A substance or composition for use in a method of treatment as claimed in Claim 1, substantially as herein described and illustrated.
These narrow omnibus claims should be construed as being limited to each and every feature which could possibly be relied upon to distinguish the invention over the prior art. They are intended as a last-ditch attempt to obtain a valid claim which will be infringed by a competitor exploiting the preferred version or versions of the invention, as described and illustrated with reference to the Examples and/or drawings. In the worst situation, a narrow omnibus claim could end up as the only valid claim after a successful attack on the validity of the other claims in a patent, e.g. in defense of an infringement action by the patentee. Indeed, in the case of Frank & Hirsch (Proprietary) Limited v Rodi & Wienenberger Aktiengesellschaft, 1959 BP 24 TPD, it was the narrow omnibus claim in the patent in question, which was held to be both valid and infringed.
Few examples of broad omnibus claims are the following:
A new article, substantially as herein described.
A new building method, substantially as herein described.
A new compound, substantially as herein described.
New use of a compound, substantially as herein described.
A substance or composition for a new use in a method of treatment, substantially as herein described.
A new process for preparing a compound, substantially as herein described.
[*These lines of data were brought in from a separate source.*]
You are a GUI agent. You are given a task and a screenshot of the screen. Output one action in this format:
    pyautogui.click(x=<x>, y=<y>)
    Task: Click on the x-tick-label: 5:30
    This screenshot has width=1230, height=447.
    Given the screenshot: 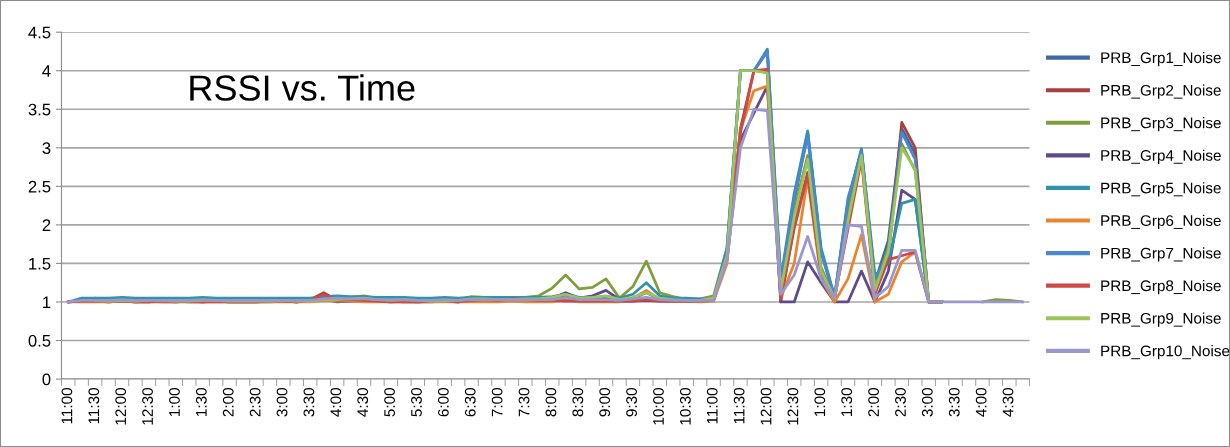 What is the action you would take?
    pyautogui.click(x=416, y=402)
    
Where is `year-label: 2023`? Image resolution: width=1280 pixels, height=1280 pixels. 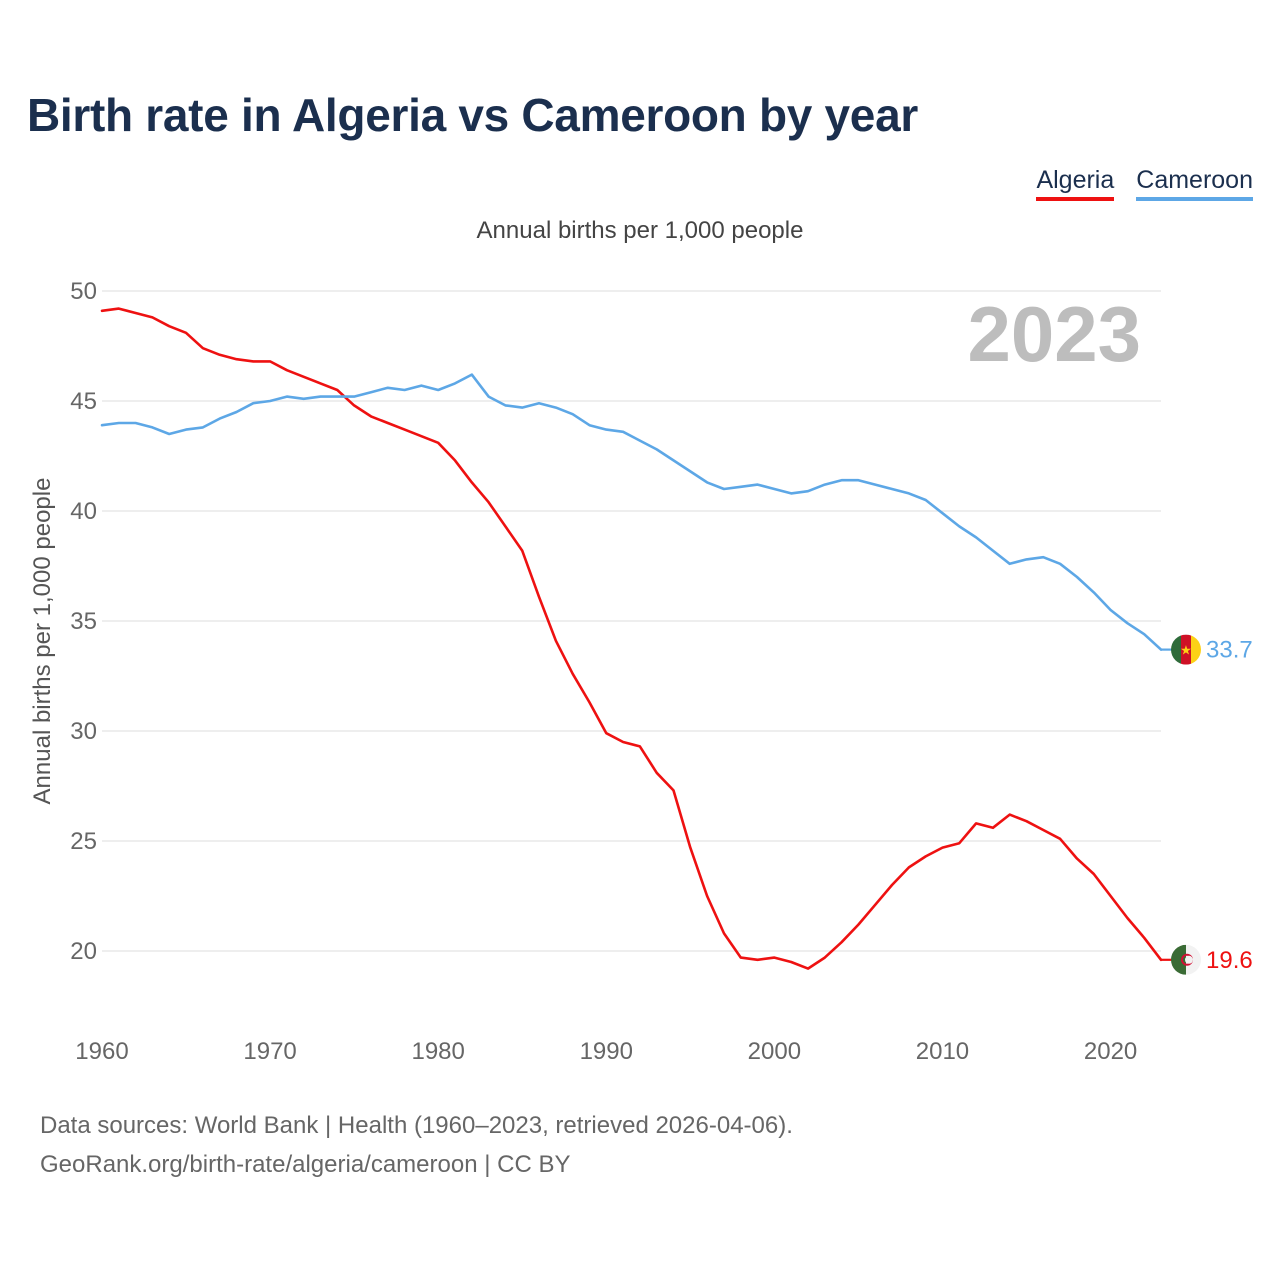 year-label: 2023 is located at coordinates (1054, 334).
Where a patent application includes several independent conventional (i.e. non-omnibus) claims which cover several different aspects of the invention, a single broad omnibus claim such as the following may be drafted:
A new article, building method, or building system, substantially as herein described.
A new compound, pharmaceutical composition, preparation process, or use in the manufacture of a medicament, substantially as herein described.
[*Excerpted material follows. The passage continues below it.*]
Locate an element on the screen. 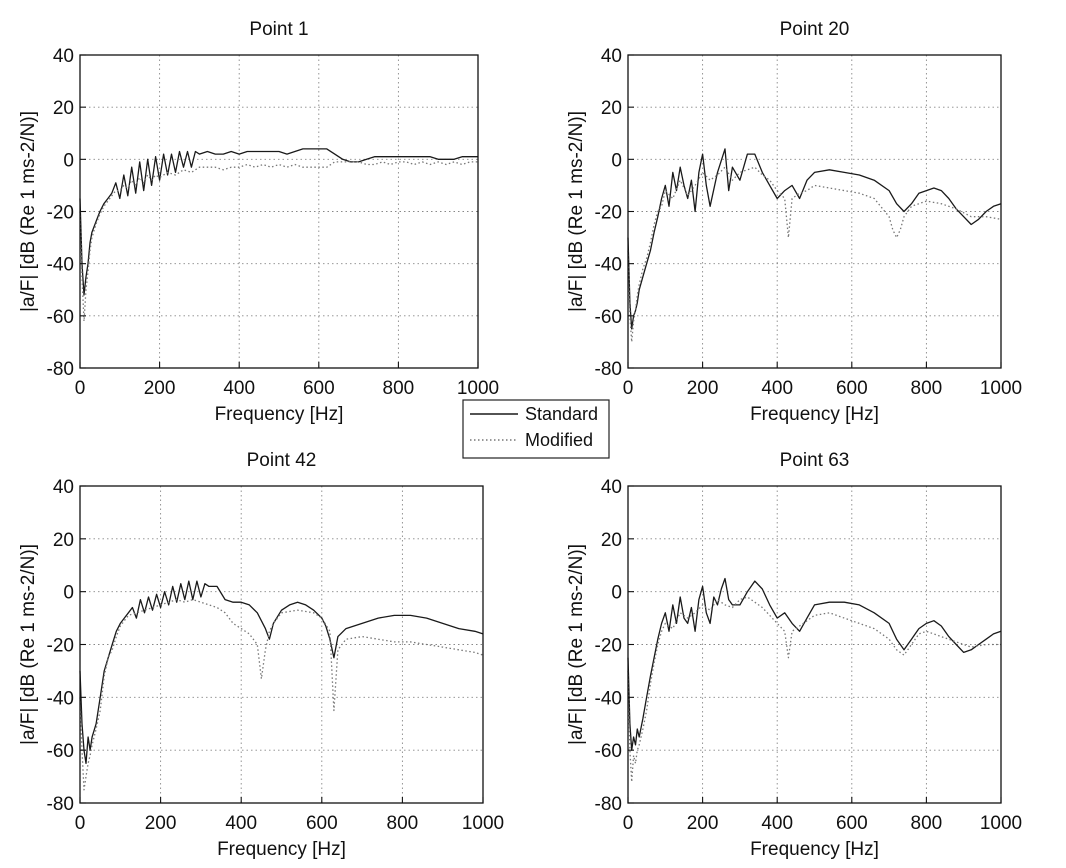 This screenshot has height=868, width=1066. legend: Standard Modified is located at coordinates (536, 429).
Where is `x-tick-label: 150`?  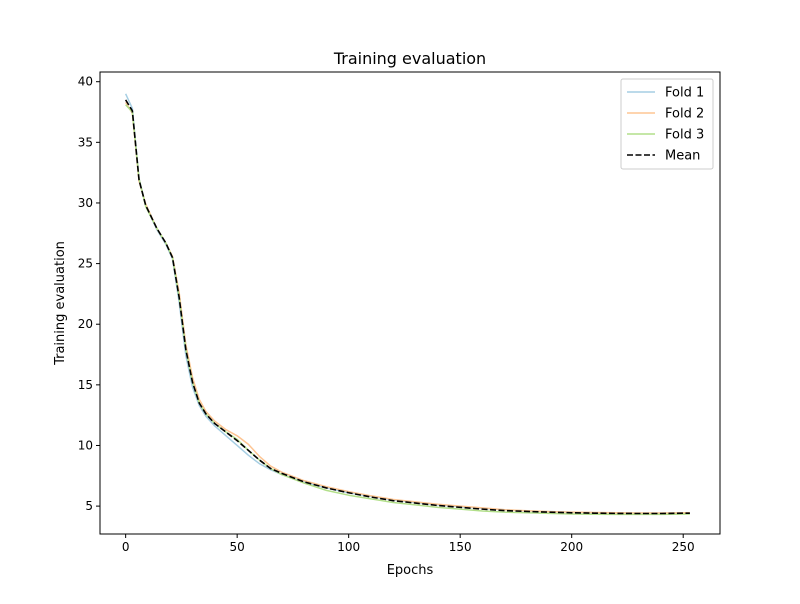 x-tick-label: 150 is located at coordinates (460, 547).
Considering the above we can conclude that the use of omnibus claims can be a huge advantage and a very useful tool while drafting a patent application in order to provide maximum protection. However omnibus claims can also be misused to claim more than truly intended novelty as prescribed by the inventor. For this very reason, the worldwide use of omnibus claims is mixed. Currently, New Zealand, South Africa, and the United Kingdom permit omnibus claims. The United States, South Korea, China, Israel, Australia, and India do not permit omnibus claims. The use of omnibus claims in Canada and under the European Patent Convention is strictly limited.